When I started this blog five years ago my goals were to move to Senegal, learn to speak French fluently, and learn Spanish and Hebrew pretty well. I would say I’ve gotten about 50% there. On my fifth blogiversary (plus a few days), it feels appropriate to set a new goal for the next five years of this blog. Here it is: Go the remaining 50%. 💪

[The photo is a drawing that Hannah gave me last week. Apparently it is the cover to a blank book about the three little pigs; I think the point was that I was supposed to fill in the book.

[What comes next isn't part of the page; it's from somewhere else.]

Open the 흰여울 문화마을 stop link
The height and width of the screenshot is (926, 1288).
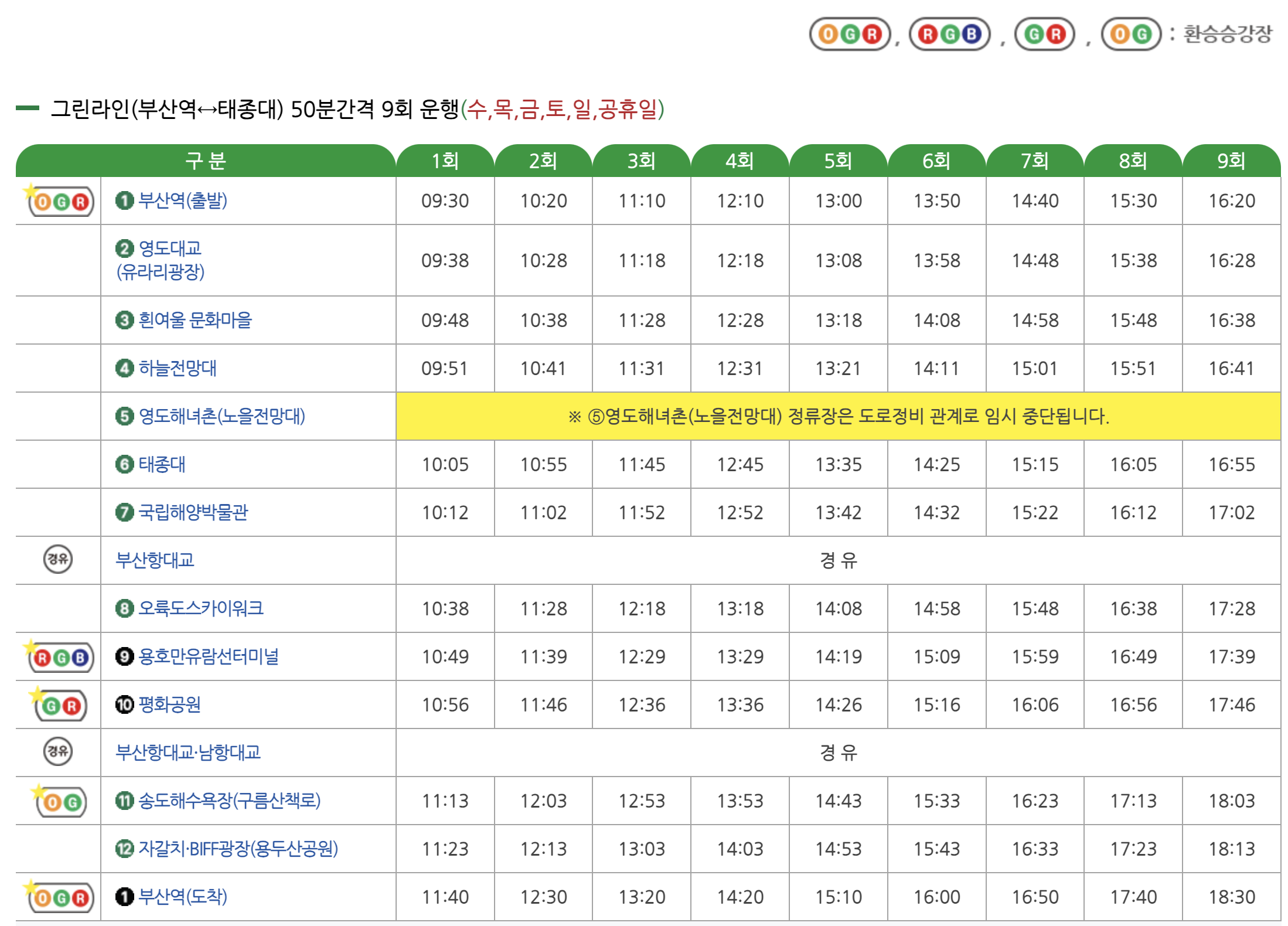click(x=195, y=320)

Because she is somehow a full-on Spanish speaker after three months of immersion, she wrote the title of the book in Spanish first, and then in English.]

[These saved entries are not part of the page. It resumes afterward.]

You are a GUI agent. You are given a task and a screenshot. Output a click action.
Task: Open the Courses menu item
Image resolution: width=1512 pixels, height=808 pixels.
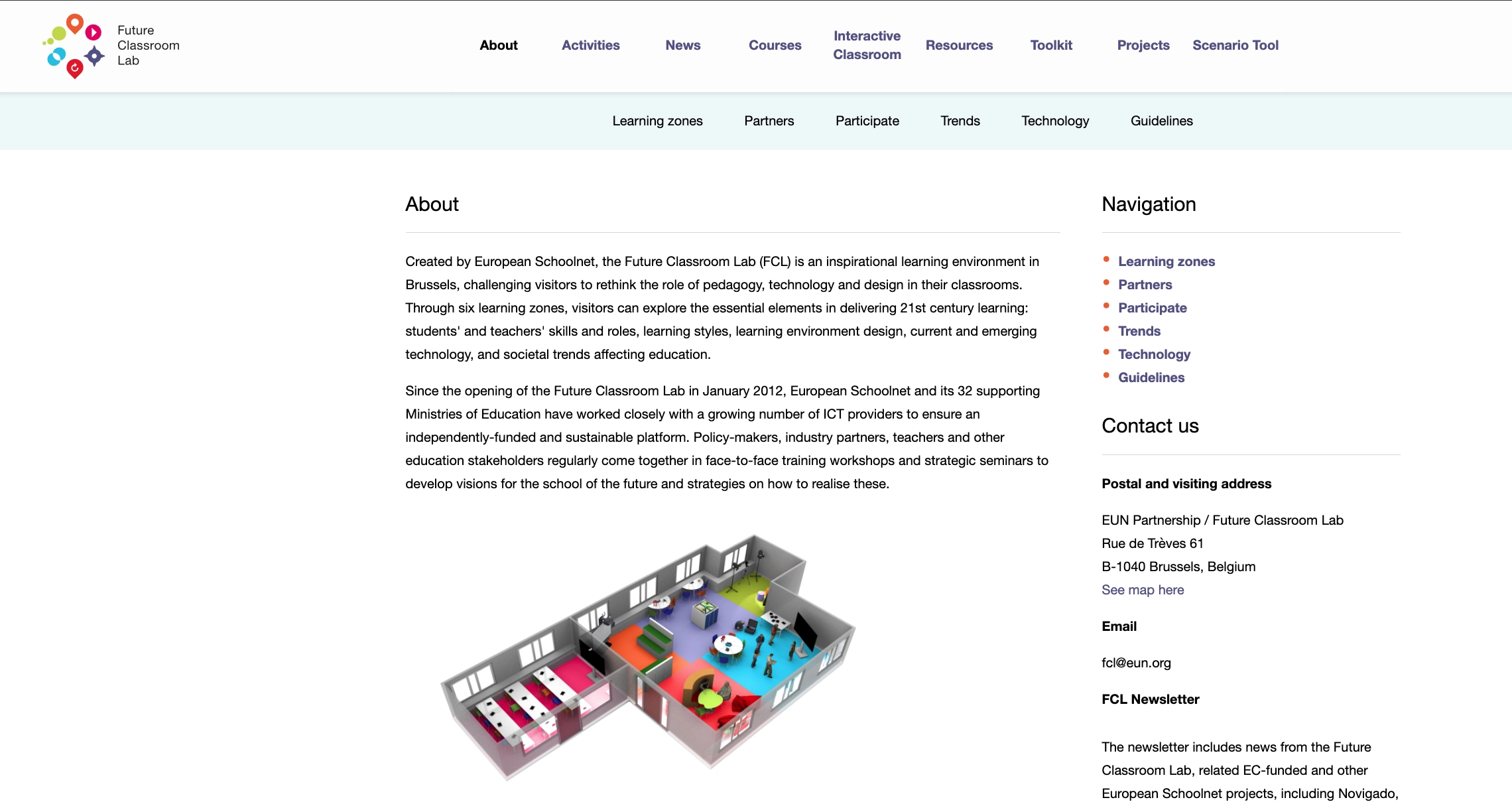point(775,45)
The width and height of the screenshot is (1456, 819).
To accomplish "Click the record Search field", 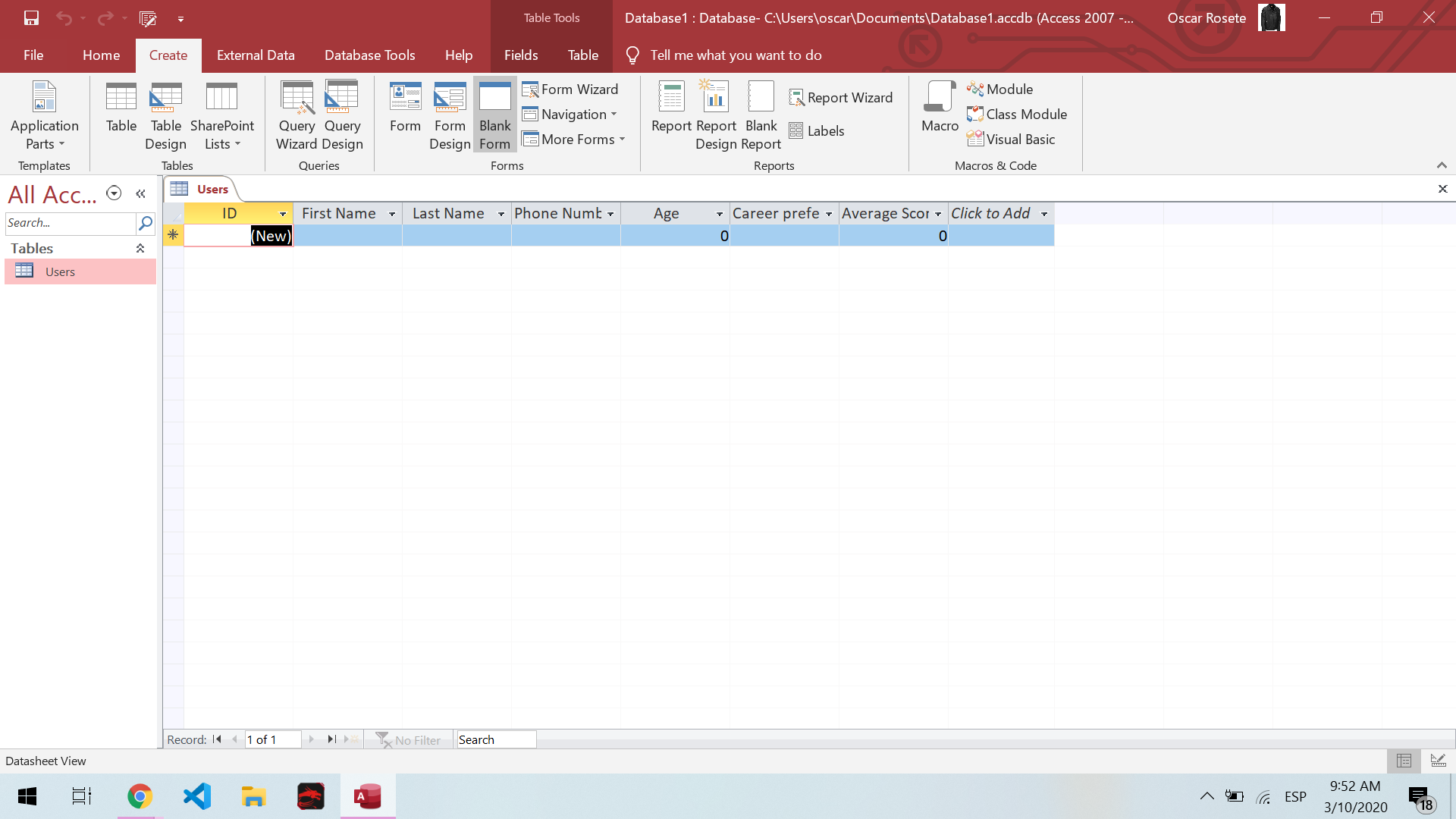I will point(496,740).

four wonderful things, including some (get over the) hump day inspiration

notre dame rose window_sarah sakho quote

Thing one: I was overjoyed to learn that — if we can look at the glass half-full for a moment — the damage to Notre-Dame was much more limited than it could have been:

  • Even though I saw a bunch of disheartening photos of windows missing their glass, CNN reported that all three of the massive rose windows from the 13th century along with many of the other stained glass panels survived the fire. I was sure the glass would all melt away, and I am so happy to know that much of it held out.
  • The organ was also spared, as was much of the artwork.
  • Many of the statues had been removed just days before, in preparation for the renovation work, so they weren’t caught in the fire.
  • A bunch of priceless artifacts were rescued before they were destroyed, including the crown of thorns that means so much to Catholics.
  • Had the fire reached the towers, the whole thing would have come down soon after. It didn’t, and that seems miraculous.
  • According to the New York Times, almost 850 million Euros has already been raised towards rebuilding, which seems so fitting for Notre-Dame’s 850 years of history. Some have asked why money can be raised so much more easily for a cathedral in need than for people in need, but I choose to focus on the fact that there is a need and it’s being met. I think that is a wonderful thing.

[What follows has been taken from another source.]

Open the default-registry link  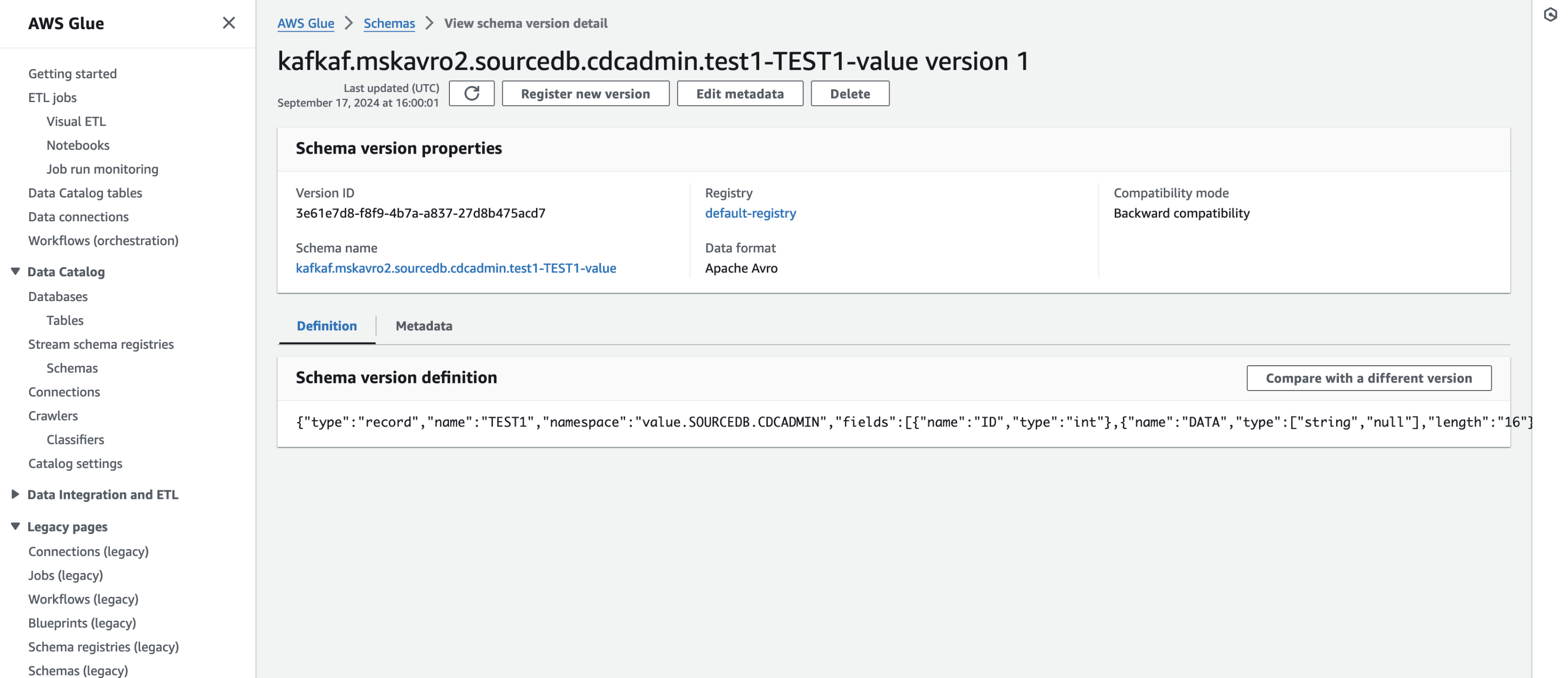(x=750, y=213)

Thing two: I realized that I had inadvertently already donated to the Notre-Dame rebuilding fund by responding to the World Monuments Fund‘s annual membership call the day before the fire. I gave $45 to become an Explorer-level member (usually $50 but there was a deal during the pledge drive). This means that a. I will receive a yearly magazine about the organization’s fascinating and important work to save and restore humanity’s architectural heritage, and that b. I have contributed to that work. You can, too!

Thing three: I just learned that the 2020 Smithsonian Folklife Festival in Washington, D.C. will “celebrate (and complicate) connections between Benin, Brazil, and the United States” through an exploration of their voodoo-inflected musical and cultural traditions. You know what that means?! If you can’t bring the girl back to the Vodoun Festival, you can bring the Vodoun festival back to the girl. See you in 2020, D.C.!

Thing four: The day before I left Senegal, I had breakfast with a French-Guinean journalist friend, Sarah. We caught each other up on where our respective lives had led us over the two years since we had last seen each other, and we exchanged our conjectures and semi-formed visions about where the future might take us. At some point we realized that we were both in a similar place of finally enjoying the present moment and accepting that life was not going according to our preconceived plans, but that it was working out really well anyway. Then she casually dropped the pearliest pearl of wisdom: “Life has more imagination than we do.”

I found it so profound and thought that only someone speaking a non-native language could express themselves so poetically in casual conversation. She later told me that she had actually heard the words from a friend many years ago, had held on to them, and had passed them on to me in that very apropos moment. Regardless of who said the words first, I now think of her as a poet-journalist.

I meant to post the quote sooner because I love it so much, but I’m glad I didn’t get around to it until now so that I could apply it to the horror-turned-to-wonder of Notre-Dame surviving a blaze that could have burnt it all down.